Here’s the secret to Target’s success
Target says its strong increase in third-quarter comparable sales is proof that its “owned brand strategy” is paying off.
The retailer reported same-store sales growth of 5.1 percent and comparable traffic growth of 5.3 percent for the third quarter ended Nov. 3. But Target’s impressive Q3 report is just a continuation of Target’s momentum from the second quarter, when it posted its best growth on this measure in 13 years (a 6.5 percent increase).
Target attributes all of this momentum to the retailer’s “owned brand strategy,” which has produced 20 private brand launches over the last two years, mostly in apparel and home goods.
“We continually focus on maintaining a sense of balance in our approach between value and inspiration, satisfying wants and needs between unique owned brands and quality national brands, and offering compelling deals while being priced right daily,” Target chief merchandising officer Mark Tritton said in an earnings call with analysts. “Our third-quarter performance reinforces our confidence that we are successfully maintaining that sense of balance.”
Tritton came to Target from Nordstrom about two years ago and has hit the ground running, overhauling Target’s private brand business and overseeing several new private brand launches this year, including the Smartly and Heyday brands.
Tritton appears to be leveraging many of these private brands to generate customer traffic both in-store and online.
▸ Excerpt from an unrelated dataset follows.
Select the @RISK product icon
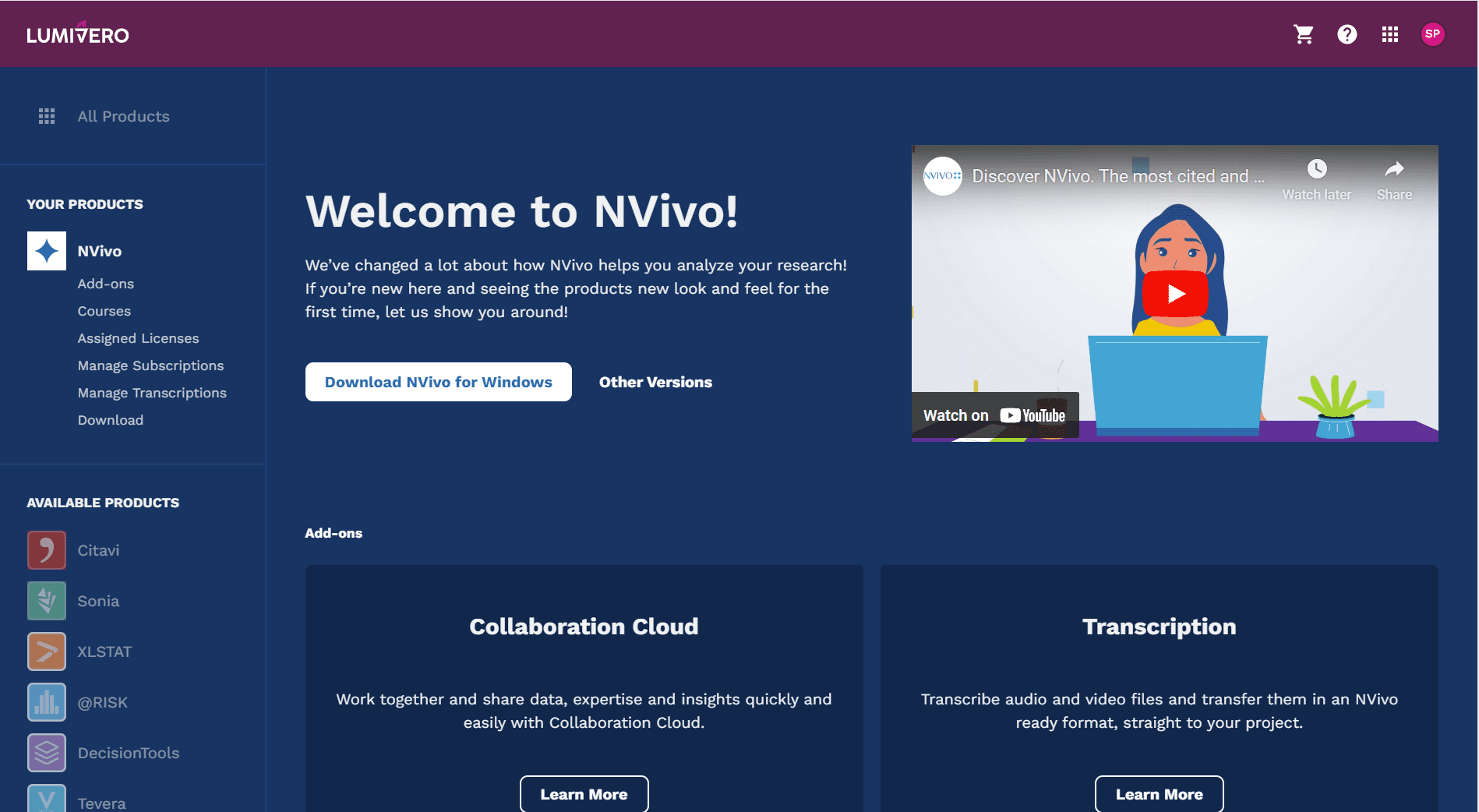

The company reported that comparable sales in the digital channel grew 49 percent during the third quarter.
“We introduced three new innovative owned and exclusive brands in the quarter: Quip and Native in personal care; and our new essentials-owned brand Smartly, which is designed for the younger budget-conscious guest who lives in smaller spaces,” Tritton said. “In food and beverage, comp sales grew about 4 percent in the third quarter, consistent with our second-quarter performance. Within the category, we saw strong encouraging results in our owned brand assortment, along with double-digit comps again in adult beverage.”
For the quarter, Target said adjusted earnings came in at $1.09 per share. Total revenue of $17.8 billion increased 5.6 percent from $16.9 billion last year, reflecting sales growth of 5.7 percent and other revenue growth of 1.6 percent. Operating income was $819 million in third quarter 2018, down 3.3 percent from $847 million in 2017. Target blamed the decrease on higher supply chain costs driven by growth in digital fulfillment costs and other expenses.
For the fourth quarter, Target said it expects comparable sales growth of approximately 5 percent, consistent with the company’s year-to-date performance.
Minneapolis-based Target Corp. operates more than 1,800 stores and Target.com.